READING TEXT »
——
One Hero At Ia Drang

There were many hero's in the battle at LZ Albany.  The following is the citation for Willard Bennetts award of the Silver Star in 1999, much deserved and many years late.

Colonel Willard Bennett

"On 17 and 18 November, 1965, while serving with Company C, 229th
Assault Helicopter Battalion, 1st Cavalry Division, (Airmobile) in
Vietnam, Major Bennett distinguished himself by extra-ordinary
heroism at risk of life so notable that he set himself apart from his
comrades at Landing Zone Albany. On these dates he participated as a
UH-1D helicopter command pilot and flight leader. The 2nd Battalion,
7th Cavalry Regiment, had been ambushed by an almost overwhelming
regiment of North Vietnamese, determined to annihilate the Americans
when Major Bennett led his flight of 12 aircraft to land emergency
reinforcing troops into the besieged landing zone (LZ). He tried on two
approaches to land, but had to abort due to the intensity of enemy fire,
causing aircraft to be hit. On the third approach, he divided his flight
into sections of two aircraft; each then led his flight through enemy
tracers to land troops to avert the LZ from being overrun. After
midnight early on 18 November, he volunteered to lead two volunteer
aircraft to extract severely wounded soldiers from the LZ (Albany) after
Med-Evac aircraft had refused due to the risk involved. He flew down
through enemy tracers, landing to a handheld flashlight on the
battlefield, next to the fighting infantry and began to pick up wounded.
——
SHORT EXERCISE A » Which U.S. Army units does the Ia Drang citation name?

EXERCISE DATA »
——
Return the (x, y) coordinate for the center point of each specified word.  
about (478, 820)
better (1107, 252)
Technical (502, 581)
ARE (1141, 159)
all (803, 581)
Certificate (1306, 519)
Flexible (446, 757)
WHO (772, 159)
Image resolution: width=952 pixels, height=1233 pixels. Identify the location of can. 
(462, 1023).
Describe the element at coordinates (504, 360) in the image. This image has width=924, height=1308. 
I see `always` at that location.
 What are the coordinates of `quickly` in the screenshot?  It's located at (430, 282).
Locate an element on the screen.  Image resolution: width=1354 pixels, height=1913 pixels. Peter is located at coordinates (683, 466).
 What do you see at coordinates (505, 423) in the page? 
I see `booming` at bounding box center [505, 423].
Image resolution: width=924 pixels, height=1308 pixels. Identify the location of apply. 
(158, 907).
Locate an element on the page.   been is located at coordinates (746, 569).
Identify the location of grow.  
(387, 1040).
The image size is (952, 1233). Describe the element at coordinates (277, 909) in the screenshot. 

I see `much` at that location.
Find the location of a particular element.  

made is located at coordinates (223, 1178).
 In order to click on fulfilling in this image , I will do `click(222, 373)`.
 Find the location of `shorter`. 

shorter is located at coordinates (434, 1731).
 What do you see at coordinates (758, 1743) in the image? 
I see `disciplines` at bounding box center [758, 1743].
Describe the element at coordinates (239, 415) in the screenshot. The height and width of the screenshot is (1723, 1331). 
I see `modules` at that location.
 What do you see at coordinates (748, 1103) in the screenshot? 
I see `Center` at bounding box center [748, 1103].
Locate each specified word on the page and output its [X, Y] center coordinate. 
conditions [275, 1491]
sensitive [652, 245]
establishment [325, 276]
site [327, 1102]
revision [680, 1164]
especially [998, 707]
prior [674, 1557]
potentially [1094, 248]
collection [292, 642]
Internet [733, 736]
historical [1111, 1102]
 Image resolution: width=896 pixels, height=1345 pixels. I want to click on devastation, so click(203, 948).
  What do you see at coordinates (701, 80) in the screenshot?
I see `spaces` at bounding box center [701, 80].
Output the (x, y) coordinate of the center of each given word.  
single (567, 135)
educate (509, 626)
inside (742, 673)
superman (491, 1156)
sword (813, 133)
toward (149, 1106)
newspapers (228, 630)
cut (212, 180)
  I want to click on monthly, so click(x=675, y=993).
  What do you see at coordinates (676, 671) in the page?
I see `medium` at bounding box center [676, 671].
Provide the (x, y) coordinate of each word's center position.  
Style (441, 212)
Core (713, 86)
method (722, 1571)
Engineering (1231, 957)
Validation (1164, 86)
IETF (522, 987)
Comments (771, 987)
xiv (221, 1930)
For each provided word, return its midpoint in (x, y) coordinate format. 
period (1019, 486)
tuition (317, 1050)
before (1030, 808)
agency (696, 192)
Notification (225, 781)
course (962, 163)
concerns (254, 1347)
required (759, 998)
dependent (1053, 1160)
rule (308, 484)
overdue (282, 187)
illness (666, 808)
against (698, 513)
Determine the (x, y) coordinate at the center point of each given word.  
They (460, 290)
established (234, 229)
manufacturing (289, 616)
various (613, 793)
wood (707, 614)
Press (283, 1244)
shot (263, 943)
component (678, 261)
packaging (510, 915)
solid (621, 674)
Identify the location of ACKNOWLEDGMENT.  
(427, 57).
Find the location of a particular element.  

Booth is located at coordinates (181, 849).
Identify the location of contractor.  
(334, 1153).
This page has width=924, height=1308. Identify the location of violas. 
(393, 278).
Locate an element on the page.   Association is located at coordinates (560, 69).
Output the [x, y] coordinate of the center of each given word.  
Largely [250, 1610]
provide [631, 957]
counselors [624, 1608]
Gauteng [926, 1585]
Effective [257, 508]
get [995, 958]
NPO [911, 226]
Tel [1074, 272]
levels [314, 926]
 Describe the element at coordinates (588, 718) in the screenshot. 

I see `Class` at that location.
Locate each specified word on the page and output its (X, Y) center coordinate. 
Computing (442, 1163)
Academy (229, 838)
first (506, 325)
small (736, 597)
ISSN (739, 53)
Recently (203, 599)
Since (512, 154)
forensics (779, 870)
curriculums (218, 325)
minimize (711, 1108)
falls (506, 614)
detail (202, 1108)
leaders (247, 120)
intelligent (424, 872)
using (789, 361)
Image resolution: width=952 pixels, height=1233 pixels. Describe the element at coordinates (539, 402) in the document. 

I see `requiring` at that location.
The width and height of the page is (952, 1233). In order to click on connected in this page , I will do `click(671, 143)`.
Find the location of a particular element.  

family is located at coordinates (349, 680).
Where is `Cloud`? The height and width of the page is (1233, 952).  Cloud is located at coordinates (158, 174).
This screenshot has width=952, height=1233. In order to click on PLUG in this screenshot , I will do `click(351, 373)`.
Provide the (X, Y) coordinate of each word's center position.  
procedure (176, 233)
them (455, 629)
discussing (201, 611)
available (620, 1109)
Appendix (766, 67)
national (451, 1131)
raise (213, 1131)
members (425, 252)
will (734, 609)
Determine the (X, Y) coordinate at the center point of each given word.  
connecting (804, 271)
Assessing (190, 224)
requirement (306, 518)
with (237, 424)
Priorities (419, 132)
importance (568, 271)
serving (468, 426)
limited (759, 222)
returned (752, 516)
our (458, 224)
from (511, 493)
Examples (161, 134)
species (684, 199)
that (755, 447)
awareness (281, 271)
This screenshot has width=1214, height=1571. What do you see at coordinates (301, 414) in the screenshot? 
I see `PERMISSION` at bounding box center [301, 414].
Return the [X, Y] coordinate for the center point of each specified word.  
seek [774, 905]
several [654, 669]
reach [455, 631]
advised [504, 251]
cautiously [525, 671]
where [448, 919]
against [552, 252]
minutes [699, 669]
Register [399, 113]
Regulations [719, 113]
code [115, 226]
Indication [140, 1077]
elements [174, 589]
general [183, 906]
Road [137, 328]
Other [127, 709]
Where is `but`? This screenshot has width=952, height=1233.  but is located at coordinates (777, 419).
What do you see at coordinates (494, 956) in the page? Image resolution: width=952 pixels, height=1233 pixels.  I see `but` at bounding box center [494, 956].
——
SHORT EXERCISE B » Could you give the rows again, starting at the one containing "Technical (502, 581)" and ending at the one containing "What are the", swapping "screenshot" for "page" and leaving everything else unchanged?

SOLUTION A »
Company C, 229th Assault Helicopter Battalion
1st Cavalry Division (Airmobile)
2nd Battalion, 7th Cavalry Regiment

SOLUTION B »
Technical (502, 581)
ARE (1141, 159)
all (803, 581)
Certificate (1306, 519)
Flexible (446, 757)
WHO (772, 159)
Image resolution: width=952 pixels, height=1233 pixels. Identify the location of can. 
(462, 1023).
Describe the element at coordinates (504, 360) in the image. This image has width=924, height=1308. 
I see `always` at that location.
 What are the coordinates of `quickly` in the page?  It's located at (430, 282).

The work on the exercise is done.